Suehiro Maruo, Usamaru Furuya, Junko Mizuno, Kanako Inuki, Toru Terada
At once ornament and offering, the lotus is a flower both spiritual – as a symbol of the Buddha, for instance – and philosophical, in that it is rhizomatic. In the lotus cause and effect appear simultaneously: the seed and the flower. Even stranger than the water lily – another aquatic flower, which floats serenely on ponds, lakes and backwaters – the lotus, driven by some singular aspiration, rises and flowers above still waters, drawing its energy from the silt and mud that in Asia represent inner disturbance, the passions and suffering, and transforming them into exquisite, ineffable beauty.
From sludge to sublimity, then. In this case the principle of conversion and transmutation being the art of the Manga 1 the art of «freely drawn» or «whimsical» images.

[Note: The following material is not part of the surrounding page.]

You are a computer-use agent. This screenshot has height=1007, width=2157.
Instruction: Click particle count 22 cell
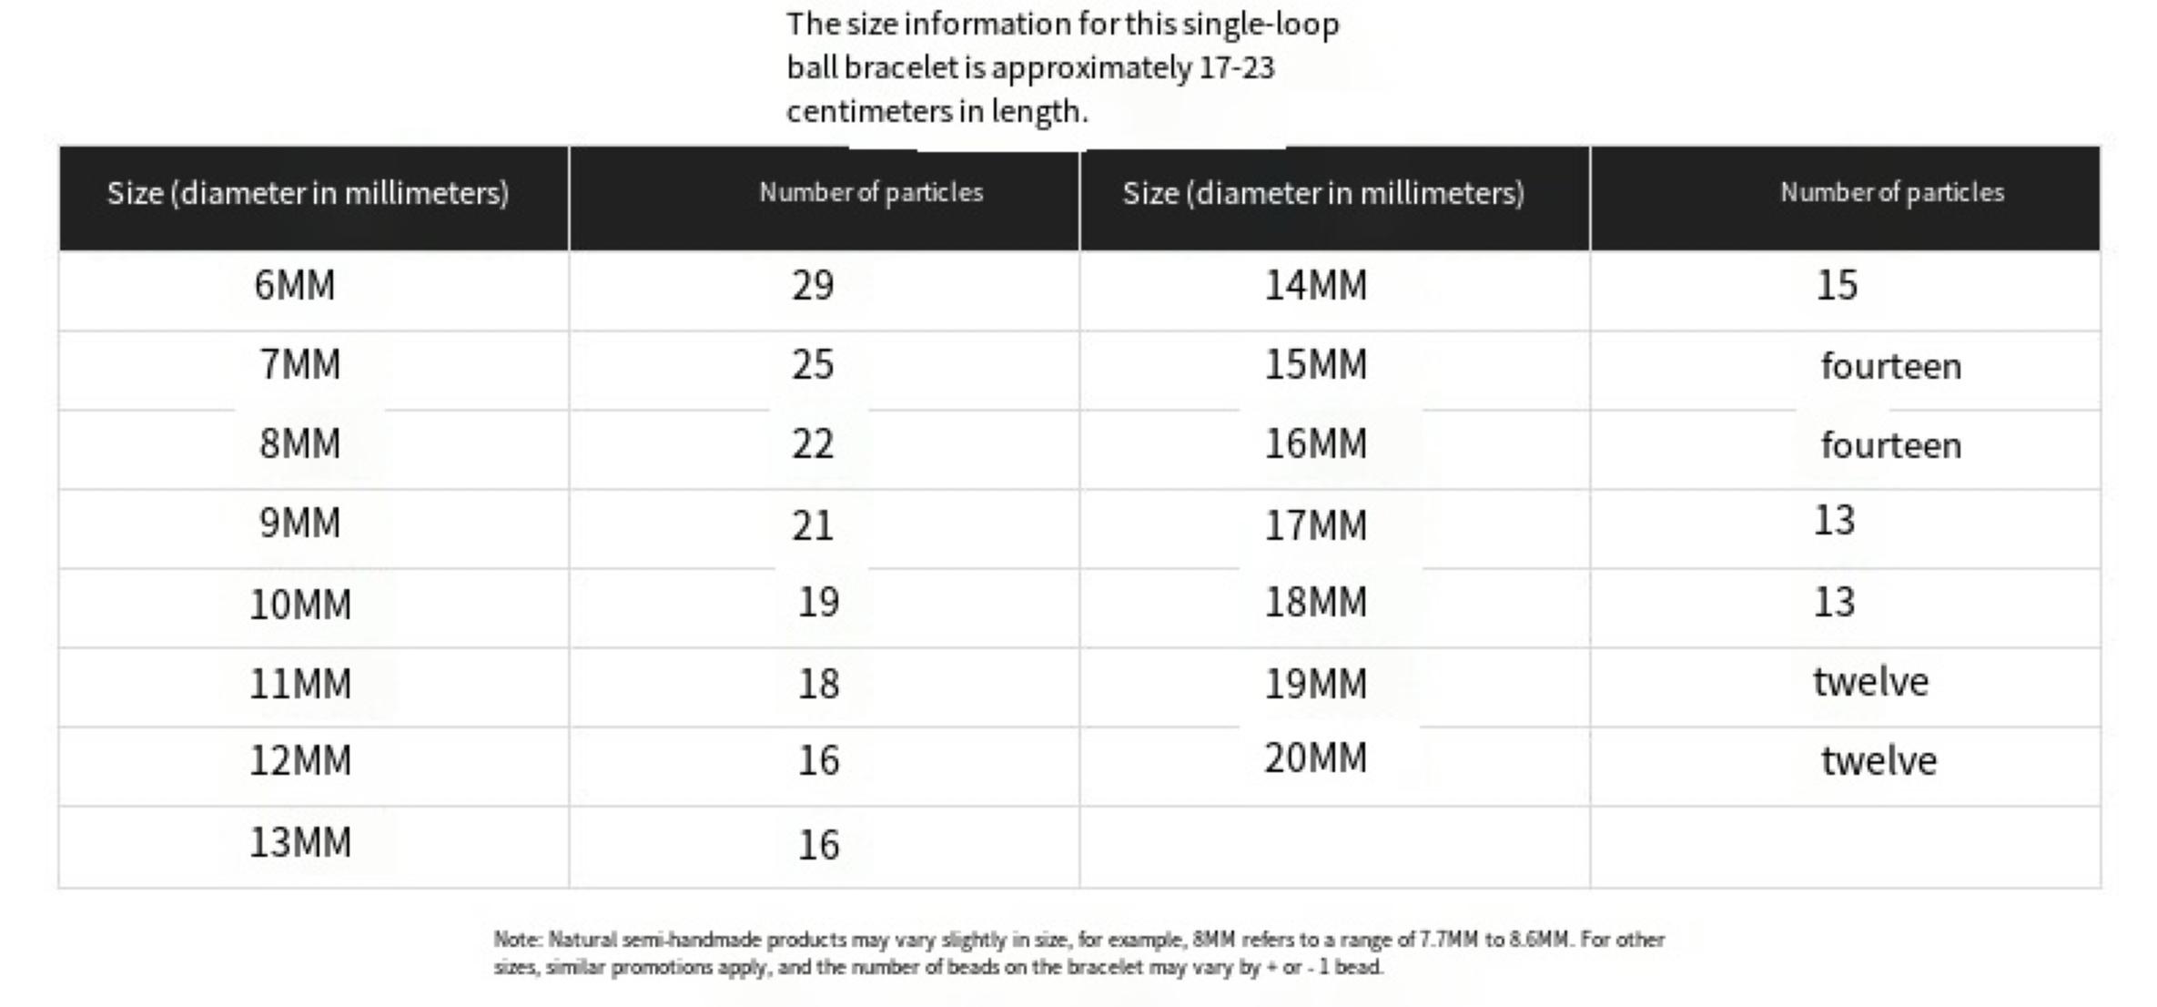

The Manga we know today is as much a child of the Japanese artistic tradition as of the trauma of the War and the atom bomb. Its first master was Tezuka and its first hero Astroboy, a robot-child created by a scientist rendered inconsolable by the loss of his son. Astroboy’s begetter went on to construct the girl robot Uran (short for Uranium) and a second boy, Cobalt (another metal used for making atomic bombs): these were machine children endowed with superpowers, destined to save humanity and bearing the same names as the radioactive substances that devastated Hiroshima and Nagasaki…
Unique in our time, Manga has become a culture, a world and an industry whose stories and characters appear in the print media, films, video games and tie-ins. It also represents a resource pool many contemporary artists have no qualms about exploiting.
The feudal world, science-fiction and everyday life, cyborgs, magical creatures and perfectly ordinary characters, animal impulses, kitsch heroism and sentimentality: beyond the conventional codes of the types of Manga targeting specific readerships – Shounen for boys, Shoujo for girls, Seinen for adults – there also exist unclassifiable experimental books hinging more on deep experience than on mere entertainment. Whether Manga’s critics like it or not, these books are «dangerous» in that they represent a host of thresholds, doorways and channels leading to visionary, nightmarish, grotesque worlds whose common characteristic seems to be the absorption of those who look into them.
Yoshikazu Ebisu, Usamaru Furuya, Kanako Inuki, Suehiro Maruo, Junko Mizuno and Toru Terada: it is to these dedicated practitioners of the draughtsman’s art that this exhibition is devoted.
1. The word Manga dates from the 18th century and became an everyday term with the publication of the Hokusai Manga, books of prints by the celebrated Japanese artist Hokusai (1760–1849). The modern version made its appearance in the 20th century, notably after World War Two, and since then the word has come to mean any kind of comic.